Hace ya tres años que mi vida cambió por completo. Cuando mi hijo Javier trajo a casa a su nueva mujer, una viuda con dos hijos, jamás imaginé lo que me esperaba. Al principio me aseguró que sería temporal, que solo se quedarían un par de meses hasta encontrar piso. Pero los meses se convirtieron en años, y ahora su mujer, Lucía, está embarazada. Lo que iba a ser mi jubilación tranquila se ha convertido en un infierno diario.

Vivimos en un piso de dos habitaciones en un barrio humilde de Madrid. Somos cinco bajo este techo: yo, mi hijo, su mujer embarazada y sus dos niños. Pronto seremos seis. No me quejo de Lucía —siempre me habla con respeto, no levanta la voz—, pero no mueve un dedo en casa. Los niños están en el colegio, ella no trabaja, pero en lugar de ocuparse de algo, se pasa el día en el móvil, de compras con las amigas o arreglándose las uñas. ¿Con qué dinero? Mejor no preguntar.

Javier tiene trabajo, sí, pero su sueldo apenas alcanza para la compra y los recibos, sobre todo con tantas bocas que alimentar. El resto lo cubro yo. Con mi pensión y lo que gano limpiando oficinas desde las cinco de la madrugada. Llego a casa agotada, ¿y qué me encuentro? La cocina llena de platos sucios, la ropa amontonada sin lavar, el suelo lleno de migas. Y todo, todo, recae sobre mí.

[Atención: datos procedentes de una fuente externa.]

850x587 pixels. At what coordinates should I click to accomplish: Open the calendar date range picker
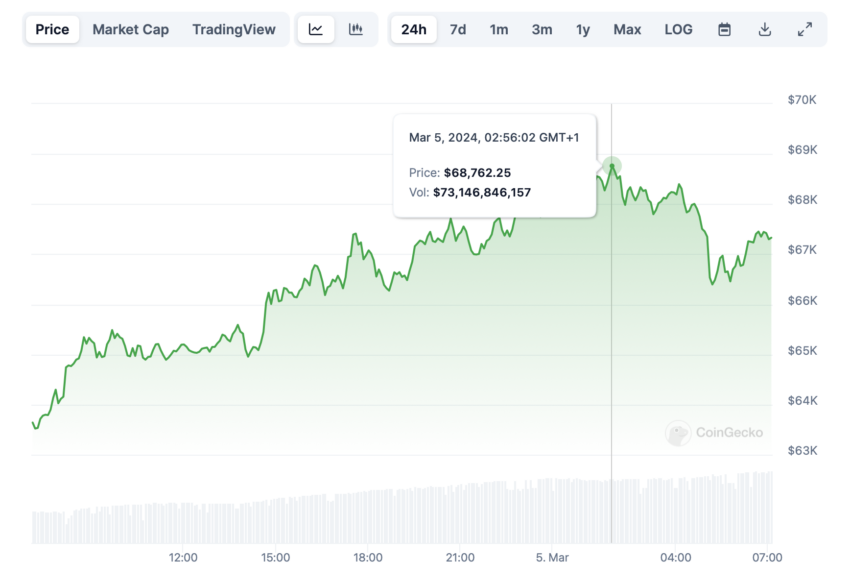tap(724, 29)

Antes del embarazo, al menos Lucía iba al supermercado o cocinaba de vez en cuando. Ahora ni eso. Dice que le duele la espalda. Lleva a los niños al colegio y desaparece. Vuelve a la hora de comer, cuando Javier regresa del trabajo, y claro, hay que preparar la comida, servirla, limpiar después. ¿Lo hace ella? Por supuesto que no. Y yo ya no puedo más.

Una vez me atreví a hablar con mi hijo. “Javi, esto no puede seguir así. ¿No podríais buscaros un piso?”. Se encogió de hombros. “Mamá, la mitad de esta casa es mía. No tenemos dinero para alquilar. Aguanta”. Como si me clavaran un cuchillo. Toda mi vida la he dedicado a él, a esta familia. ¿Y ahora solo me queda aguantar?

El mes pasado tuve un susto. Se me subió la tensión y caí en la cocina. Casi me da un patatús con la sartén en la mano. Me llevaron en ambulancia. El médico me dijo que necesitaba reposo, tranquilidad, nada de estrés. ¿Tranquilidad? Aquí, con este gentío, es imposible.

Los niños no tienen la culpa, claro. Pero ellos, junto con Lucía, el embarazo y la indiferencia de Javier, han convertido mis últimos años en una pesadilla. Por las tardes intento tumbarme un rato —me duelen las piernas, la espalda está hecha polvo—, pero siempre hay algo que hacer: la cena, la colada, recoger los juguetes tirados. Por la noche, el piso parece un manicomio: los niños gritan, se pelean, lloran. La paz en esta casa es un recuerdo lejano.

Últimamente pienso en pedir un préstamo y alquilar un estudio diminuto. Donde haya silencio. Donde nadie tire los cacharros, deje la ropa tirada o espere que le sirvan la comida. Donde pueda, por fin, respirar.

Pero me da miedo. Miedo a quedarme sola. Miedo a tener deudas con mi edad. Y aún más miedo me da seguir siendo la criada en mi propia casa. En este hogar donde creí que disfrutaría de mis últimos años con cariño y compañía. Y en cambio, solo encuentro las manos destrozadas de tanto fregar y el corazón a punto de estallar.